> [JOB] Print the entries from the line with "The width and height of the screenshot is (598, 431)." up to and including the line with "Click the Very", and leave the pictures out of your answer.

> [MATERIAL TO PROCESS]
⟨

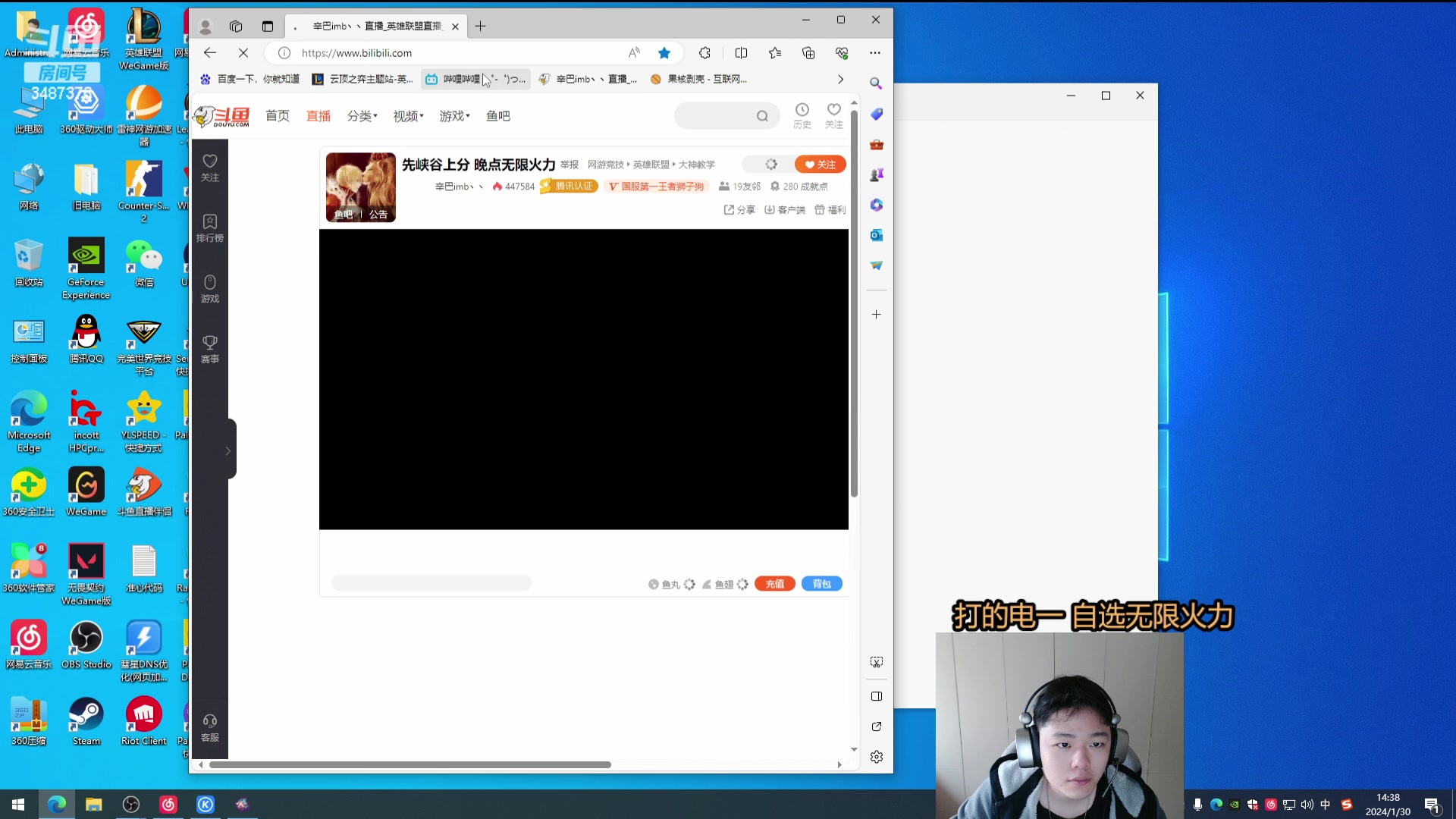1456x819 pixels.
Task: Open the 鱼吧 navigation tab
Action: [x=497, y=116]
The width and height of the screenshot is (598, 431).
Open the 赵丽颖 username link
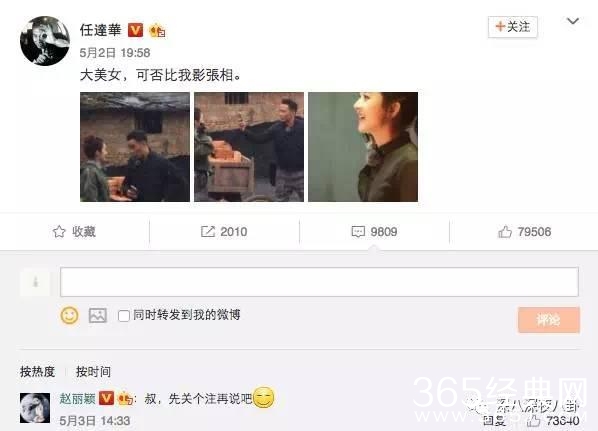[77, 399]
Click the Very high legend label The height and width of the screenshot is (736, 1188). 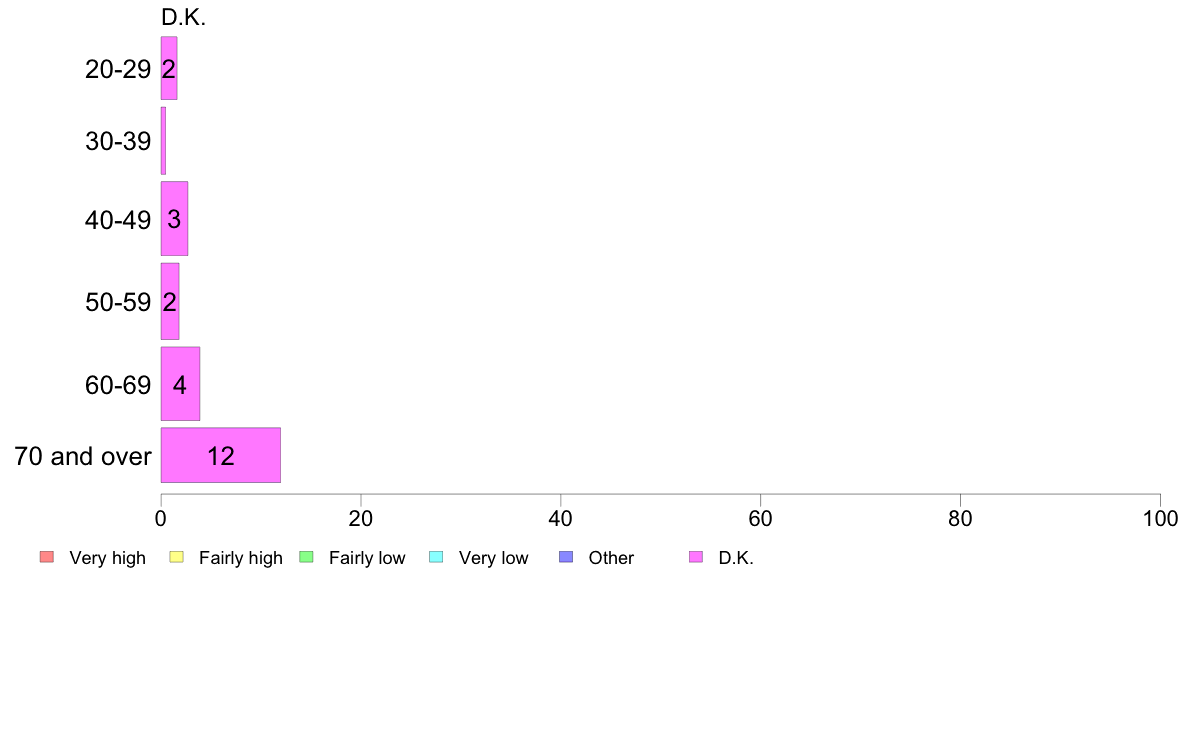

⟩
⟨

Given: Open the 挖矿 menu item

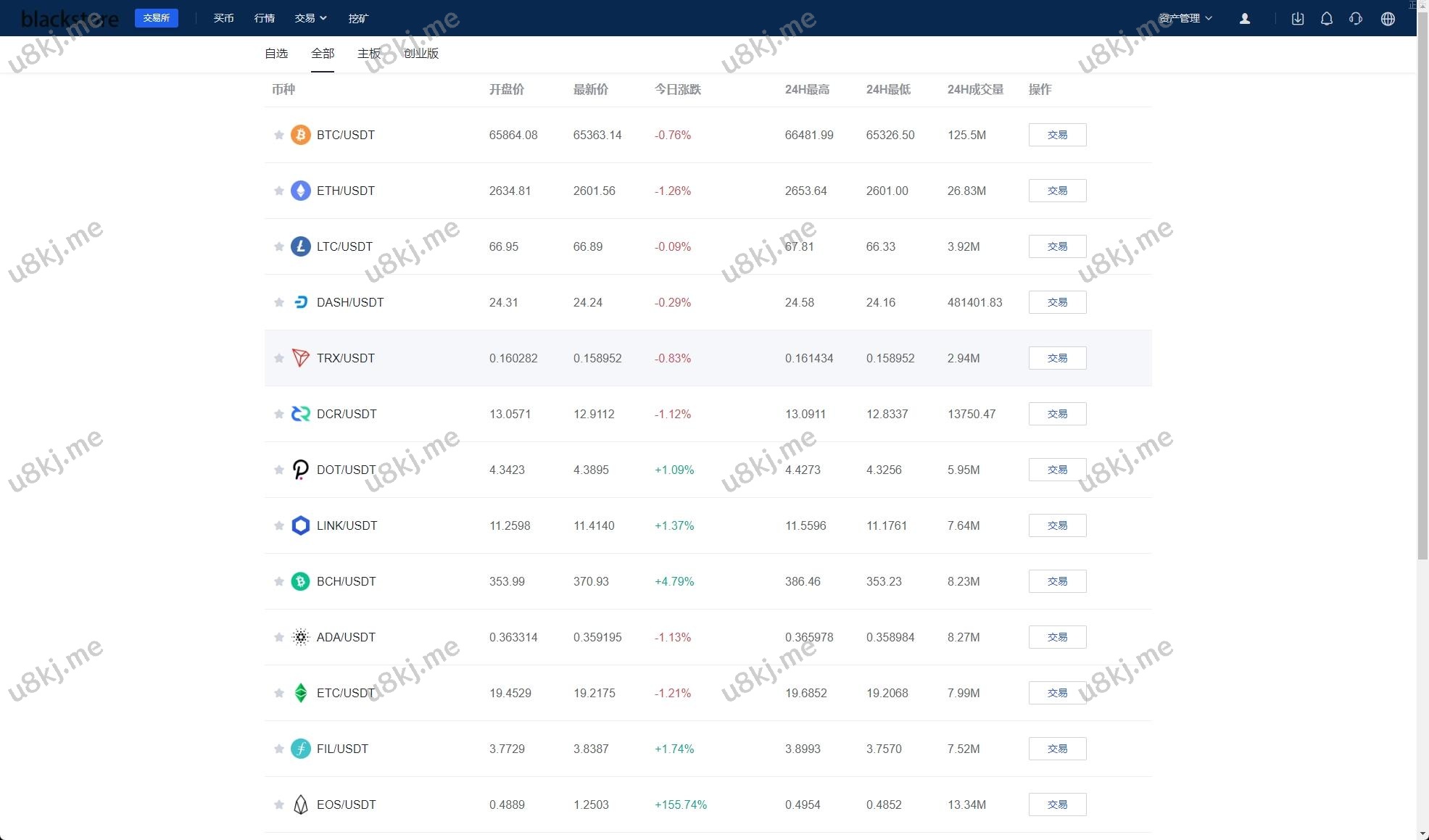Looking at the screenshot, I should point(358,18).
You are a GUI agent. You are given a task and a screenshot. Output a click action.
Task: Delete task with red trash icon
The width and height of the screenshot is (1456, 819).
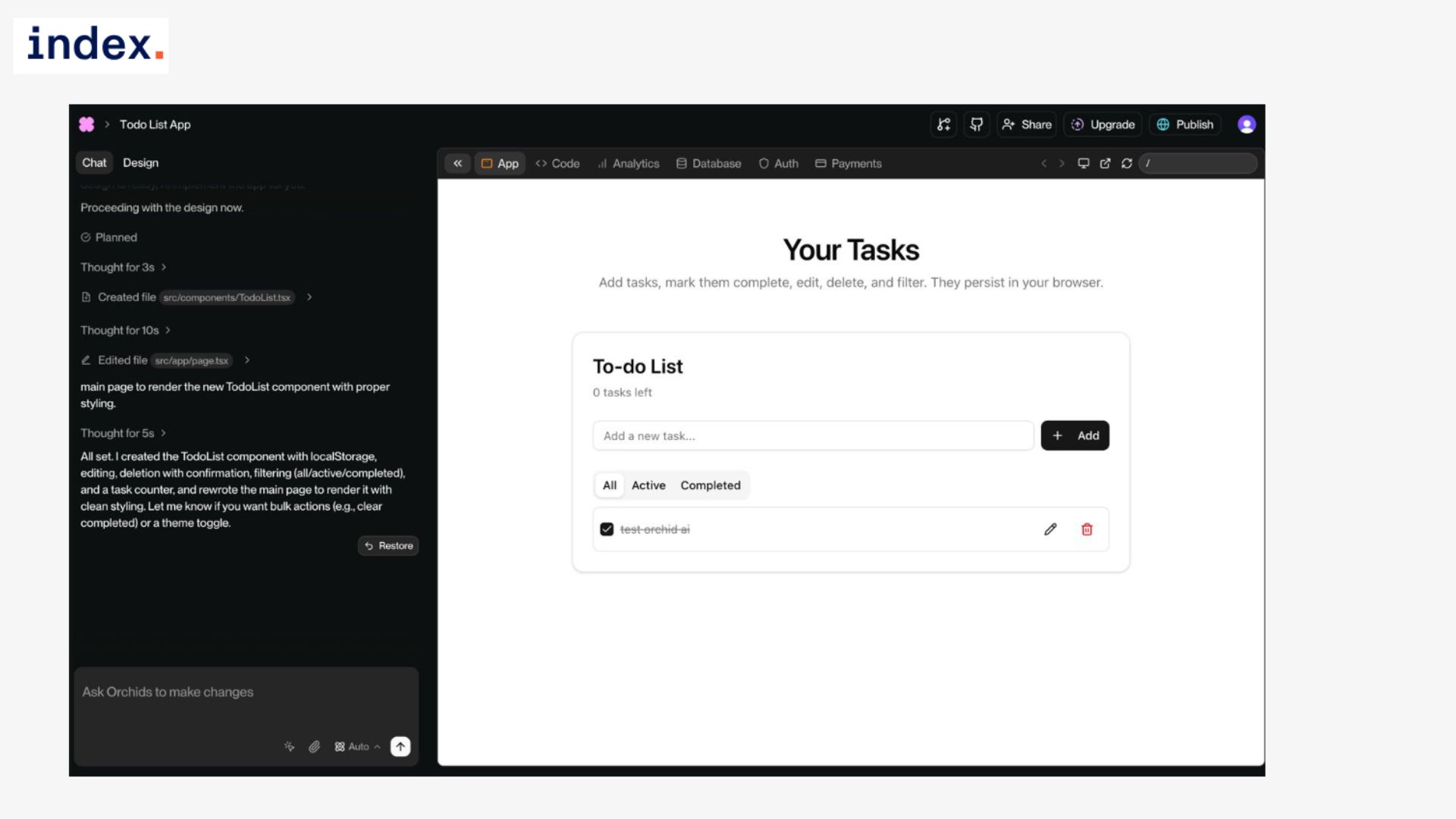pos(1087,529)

⟩

> [SOLVED PROBLEM]
The width and height of the screenshot is (598, 431).
Open the 赵丽颖 username link
[77, 399]
Click the Very high legend label The height and width of the screenshot is (736, 1188). 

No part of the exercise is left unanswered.